* _What you need to do_: Copy out the part of the Schlitz beer thread below that begins with "They're using a" and ends with "upcoming NFL season.", substituting "brisket" for "ribs".

* _Extract_:
# Schlitz Beer



## cohiba (Jul 30, 2013)

I know, I know....Schlitz Beer??!!  NOT THE MALT LIQUOR BUT THE ORIGINAL.

A couple of nights ago I was in my favorite "beer joint" looking over the menu of 200+different beers and spied...Schlitz.

Wow...back to the late 60's when I was a kid.  Well, my great uncle drank Schlitz and I remember him giving me a few swigs at the tender age of 6 or 7.  Yuck!!!

2013...50 years of age.  Wow, what a difference!!!  I like, I like!!!  Not the malt, the original.

After trying a gazillion microbrews and a few dozen foreign beers, I really like this beer.

They're using a picture of '68 Playboy Playmate (the late) Cynthia Myers on their "60's forumla" advertisement.

Give it a try....man, it goes well with ribs..both beef and pork.

Original Schlitz, my go to beer...especially with the upcoming NFL season.

Houston Texans and Schlitz Beer....oh yeah!!!









*little trivia*




If you just have to look up Cynthia Myers playboy pictures from 1968, remember this.
She was just 17, yes 17, when those pictures were taken.  Playboy had to wait a year for her to turn 18, in '68, before they released them.

Know I now why Schlitz used her in their "Big Cans" advertising pictorial.    Oh my!!!


----------



## ryan in louisville (Jul 30, 2013)

* _Recorded information_:
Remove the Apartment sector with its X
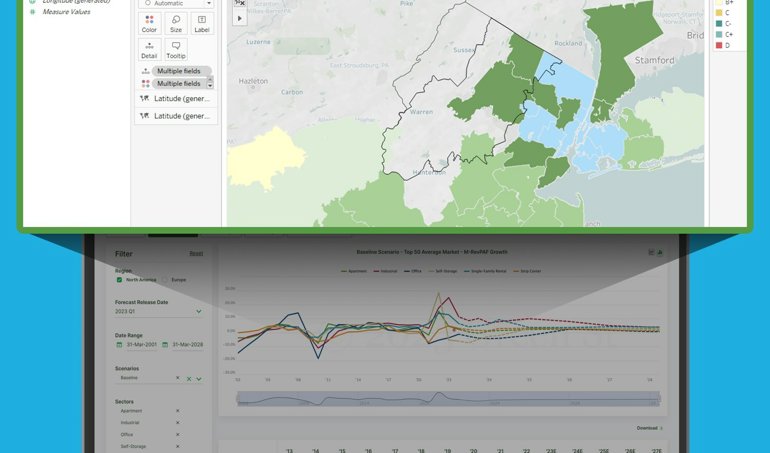[x=178, y=411]
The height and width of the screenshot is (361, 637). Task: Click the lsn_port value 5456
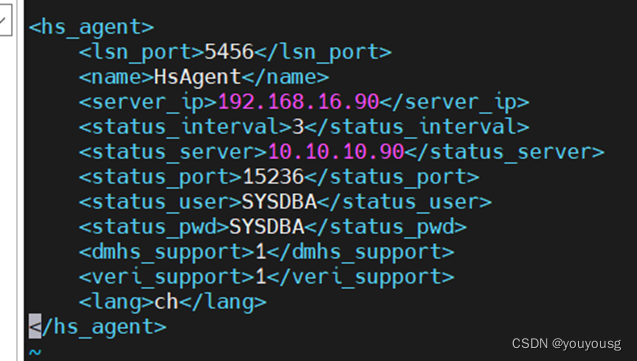pos(229,52)
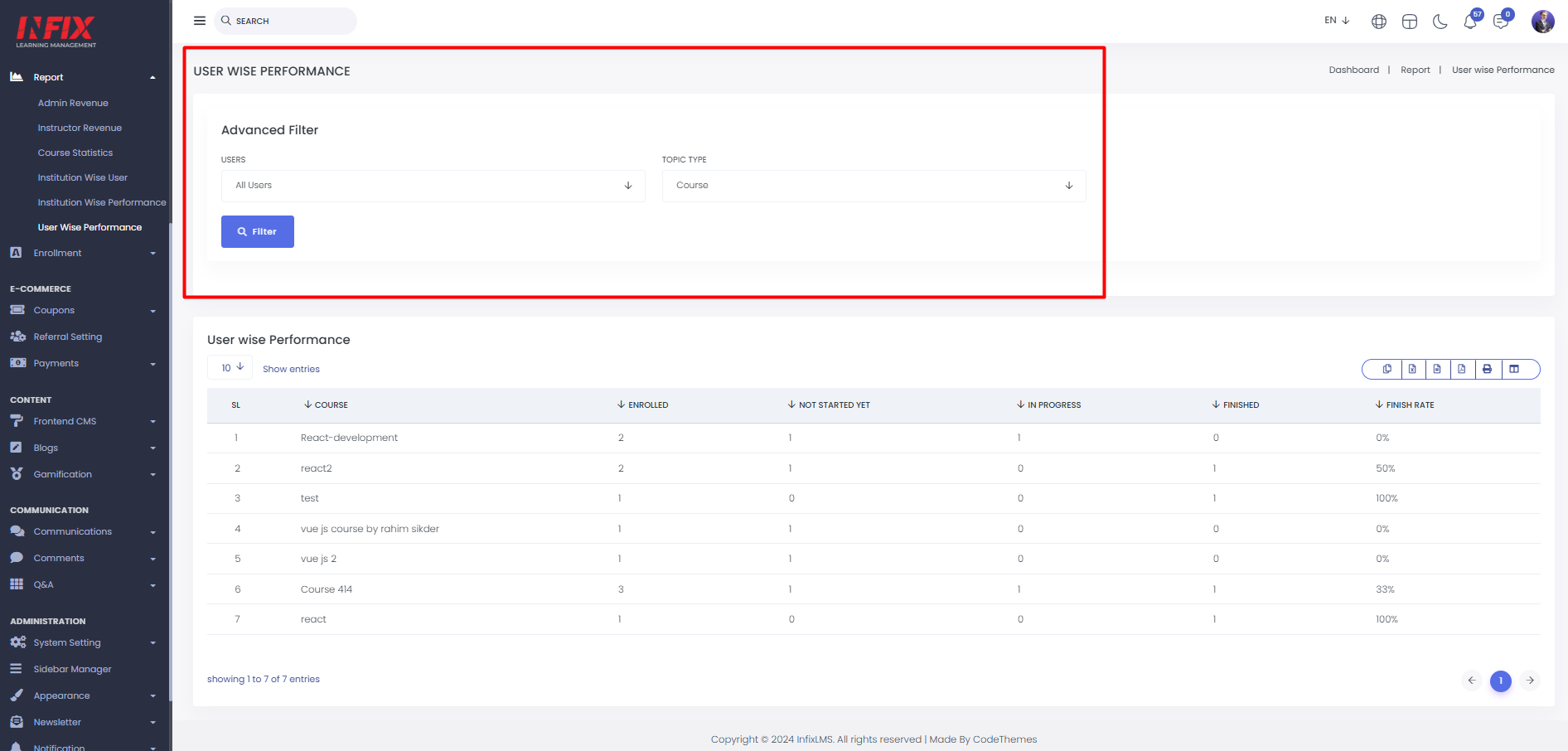The width and height of the screenshot is (1568, 751).
Task: Print the performance table
Action: coord(1488,369)
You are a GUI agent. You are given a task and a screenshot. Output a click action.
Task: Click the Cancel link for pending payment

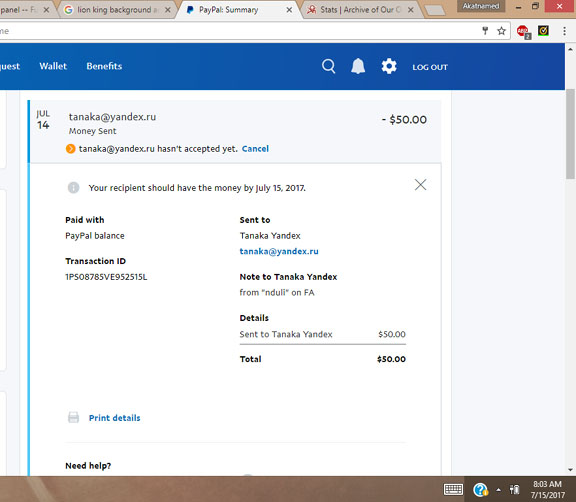click(255, 149)
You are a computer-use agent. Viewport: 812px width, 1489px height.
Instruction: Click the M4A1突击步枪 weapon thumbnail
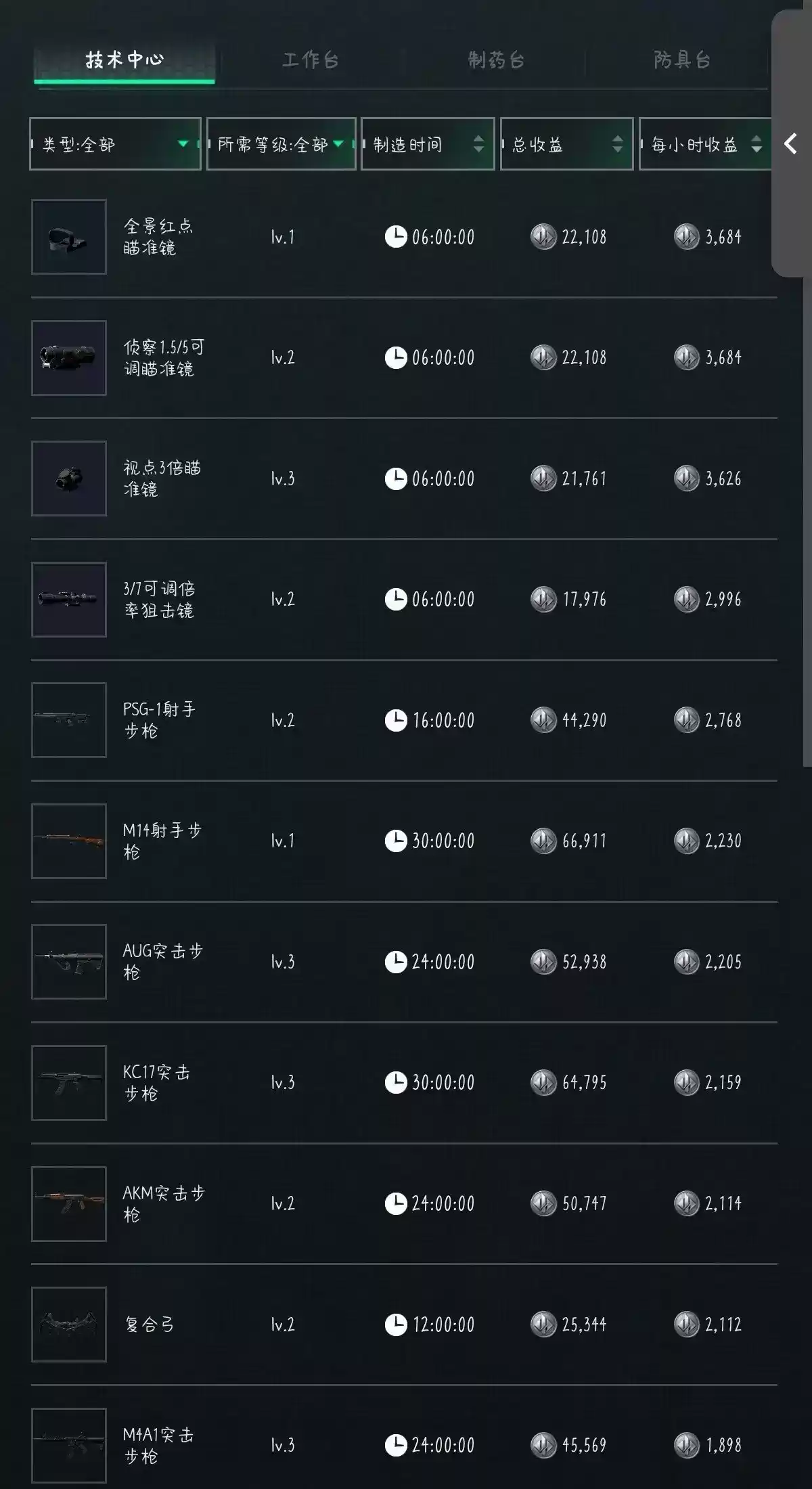click(69, 1445)
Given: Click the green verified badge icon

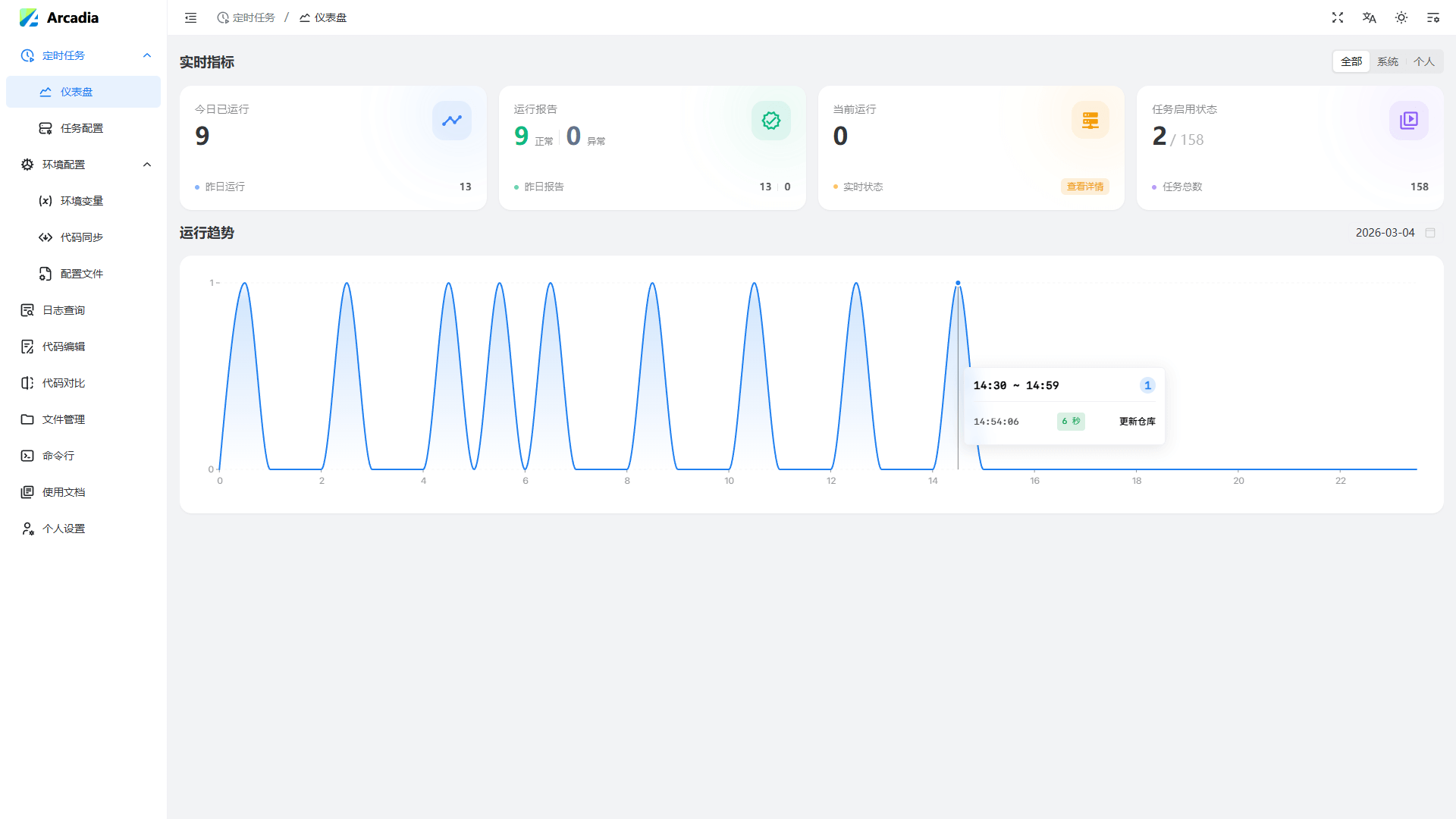Looking at the screenshot, I should click(771, 121).
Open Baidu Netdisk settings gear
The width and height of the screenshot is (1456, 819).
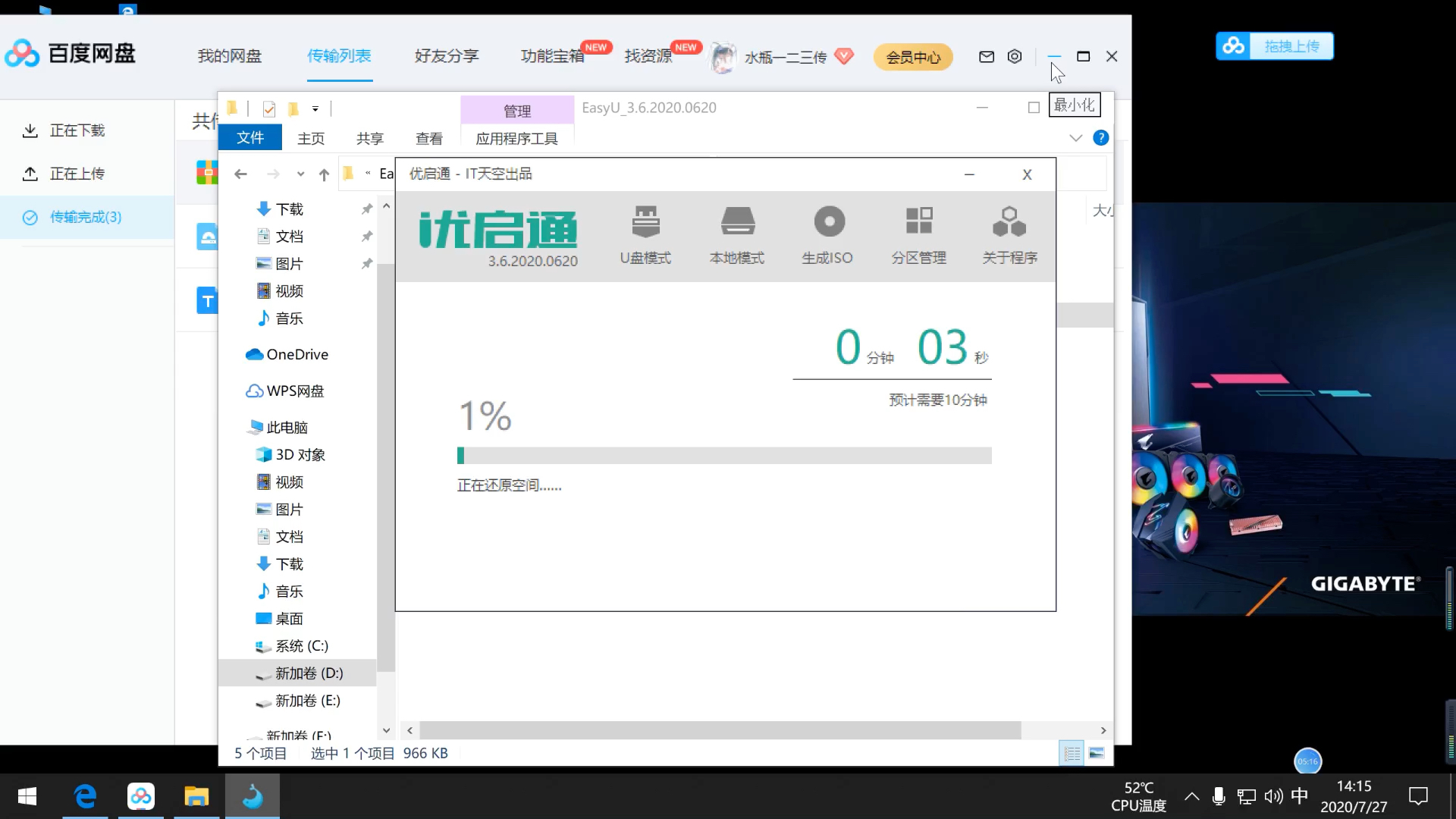pos(1015,56)
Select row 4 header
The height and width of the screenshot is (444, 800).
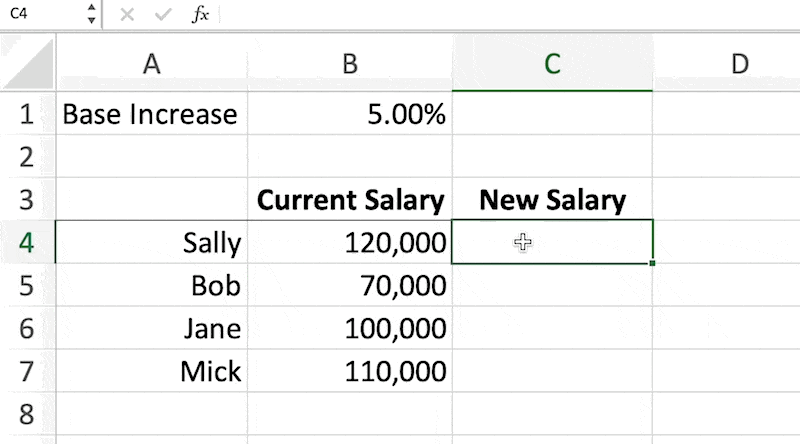tap(28, 242)
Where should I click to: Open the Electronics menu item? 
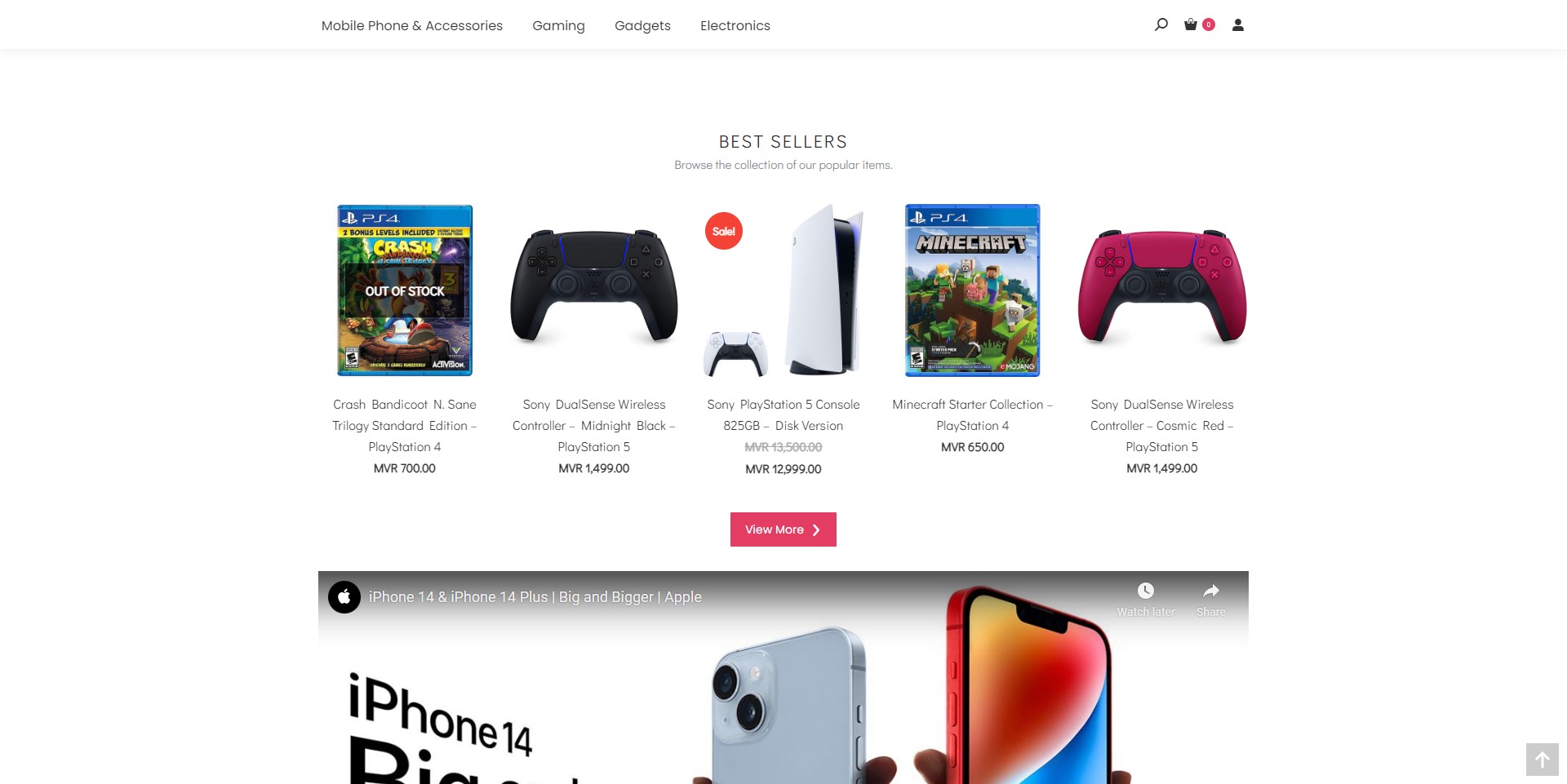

* _Answer to the problem_:
They're using a picture of '68 Playboy Playmate (the late) Cynthia Myers on their "60's forumla" advertisement.

Give it a try....man, it goes well with brisket..both beef and pork.

Original Schlitz, my go to beer...especially with the upcoming NFL season.